サイケの情緒未発達加減は来神時代の臨也さん以上です。

















――じゃあ、まずは君がどういう風にどれくらい津軽を好きなのか試そうか?
楽しげにそう言った臨也に、サイケは頷くしかなかった。
具体的にどうすれば自分の悩みに答えが出るのか、まるで思いつかなかったからだ。



「今日で、みっかめ…」

すでに臨也の言葉に乗ったことを後悔し始めていた。
臨也が提案したのは、どれくらいの間、津軽と必要最低限の接触と会話だけでいられるかというもので。

「臨也くんは…シズちゃんと一緒じゃなくてもへいき、なのかな?」

おれはつがるといられなくてこんなに寂しいのに、と呟く。
臨也も静雄もそれぞれの仕事を持った大人だ。すれ違う生活が続くこともないわけではない。なのに、臨也は決してそのことで不平や不満を漏らしたりしないのだ。それがサイケには理解できない。否、理解できないことに、今気が付いた。

「だって、おれはつがるといたいもん」

側にいたい。いっぱい話したい。ぎゅっと抱き締めてもらうと胸がほわりと暖かくなる。
臨也と話して思ったのは、ただサイケにとって津軽がただ一人の存在だということだ。同列はなく、代えもきかないたった一人。
愛とか、恋とか。
そんなものは理解できない。

「でも、やっぱりおれはつがるが好き」

だから――。

「臨也くん、おれ――」

サイケは早々にギブアップすることにしたのだった。






「思ったより遅かったかな」
「…え?」
「サイケのことだから、1日もあれば耐えられなくなるかと思ったんだけど」
「酷いよ臨也くん!おれ本気でがんばってがまんしたのに!」
「あはは、ごめんごめん」
「うう〜…」

ぷうっと頬を膨らませて怒るサイケに、臨也はごめんねと頭を撫でてきた。
怒っているアピールを続けたままでいると、悪かったよ、と言ってさらにも一度頭を撫でて。
臨也はサイケの目を覗き込んでくる。
独特の色の瞳で何かを探るようにしばらく凝視して。それから、彼はうんと頷いた。

「サイケ、これからいくつか質問するから、分からなくてもゆっくり考えて正直に答えてくれるかい?」

何かを企む時のそれと似た、だがそれよりも遥かに穏やかで優しい眼差しに。
サイケはこくりと頷くことで応えた。















自室でサイケはひとりぼんやりと先程の臨也との会話を思い出していた。
――好きの形なんて人の数だけあるんだから。
そう、臨也は言った。
その上で、臨也はサイケにたくさんの質問をした。
途中何度も答えに詰まって。

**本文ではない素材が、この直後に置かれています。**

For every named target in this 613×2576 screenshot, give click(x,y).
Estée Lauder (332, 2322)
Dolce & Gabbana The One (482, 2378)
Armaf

それでも答えきったサイケに、臨也は目を細めて楽しそうに笑った。

「おれは、つがるが好き」

本当に君は津軽が好きなんだね、と笑った彼は。
サイケの頭を撫でて、言った。

「おれの好きにすればいいって…どうすればいいんだろ」

臨也はサイケに結論を出してはくれなかった。
ただ、君の中にもう答えはあるよ、と言っただけで。
でも、サイケにはその答えが分からない。

「しずちゃんにも、聞いてみようかな…」

臨也を好きだと臆面もなく言える彼なら、サイケの欲しい答えをくれるかもしれない。
そう思って。
サイケは静雄がいるはずのリビングに向かうべく立ち上がった。





「あー…じゃあそれでサイケのやつ、津軽を避けてたのか」
「うん、そう」
「…手前な。津軽がどれだけ落ち込んでたか知ってるのか?」
「知ってるよ」
「………」

にんまりと笑った臨也の顔に、静雄は渋面をつくる。
最低最悪な性格はこんな時も健在だ。大方、サイケと津軽が悩んでいるの傍観者の位置で楽しんでいたのだろう。

「あはは、そんな顔しないでよ。さすがに俺もそろそろ何とかしてあげた方がいいかな、とは思ってるんだからさ」
「何とかって…何する気だ?」
「ふふ、秘密。でも、俺と違ってサイケはきっかけがあればちゃんと自覚するだろうからね。だから、そのきっかけを作ろうと思ってるとだけ言っておくよ」
「…拗れさせるなよ?」
「サイケは俺よりずっとずっと素直だから、たぶんそれは大丈夫だって」
「………」
「っと、サイケが来るよシズちゃん」

くすくすと笑う臨也が一体何を企んでいるのか。
何となくろくでもないことのような気がして、静雄は頭が痛ぇな、と呟いた。